While the U.S. has yet to license one, China connected its first prototype high-temperature gas-cooled reactor to the grid last year. Analysts say that places Beijing at least 10 years ahead of the U.S.
Sadly, despite the efforts I describe in the story, I was not able to get a visa to visit any nuclear sites in China. I hope I can find a new opportunity in the next year or so.
Instead, my story opens with the perspective of a Ghanaian student at China’s Tsinghua University, who dreams of bringing nuclear technology to his West African homeland.
You can read the full story here.
For more on this, I recommend:
Bloomberg’s Odd Lots podcast interview with Shanghai-based analyst David Fishman, who is well worth following on X.
The International Energy Agency’s newly-published Pathway to a New Era for Nuclear Energy white paper.
Reuters’ scoop from last month on China’s apparent construction of a new nuclear fusion facility.
Singaporean broadcaster CNA’s 45-minute documentary last year on Bataan.
My debut on Filipino TV last year, a 20-minute interview on the widely-watched ANC channel’s “Headstart” program:
Special thanks to all of you who are new here and subscribed in the wake of the news of my buyout at HuffPost. You are most welcome.
Given the typically serious nature of what I write about here, I like to add some levity by suggesting a song at the end of each newsletter.
This edition’s music is the song “Lw Kan” by El Shab Arab from the Tripoli-born Egyptian singer’s 1993 album. I heard it playing in a Palestinian cafe here in my neighborhood a few months ago, and I have been hooked ever since.

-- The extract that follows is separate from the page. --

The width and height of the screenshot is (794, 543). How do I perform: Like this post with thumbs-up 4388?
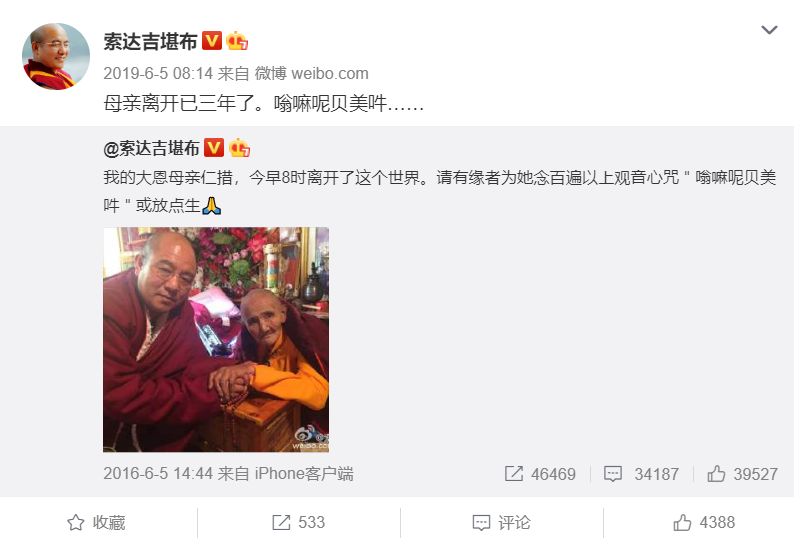pyautogui.click(x=704, y=523)
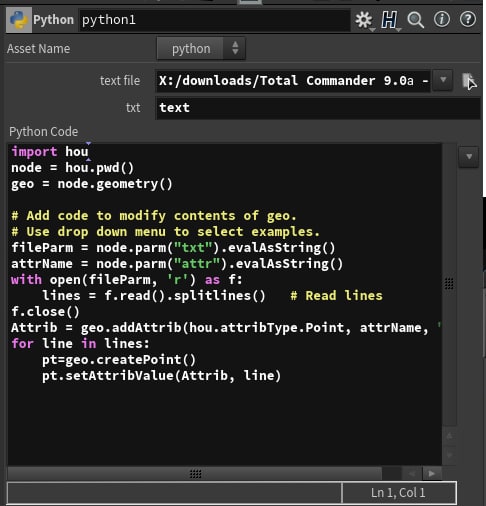
Task: Click the vertical scrollbar up arrow
Action: coord(449,436)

Signing off from snowy Bay Ridge, Brooklyn, where my wife and I returned early yesterday from our babymoon to avoid driving on icy roads. Sure enough, as we turned off the Belt Parkway onto Shore Road, all the buses had chains on their tires. The energy-efficiency nerd in me often resents how hot our pre-war apartment gets in the winter, a symptom of the post-Spanish Flu building norms that were meant to encourage open windows and air flow even in the winter. But on days like today, as I enjoy the toasty warmth, the radiators’ hiss is like music to me.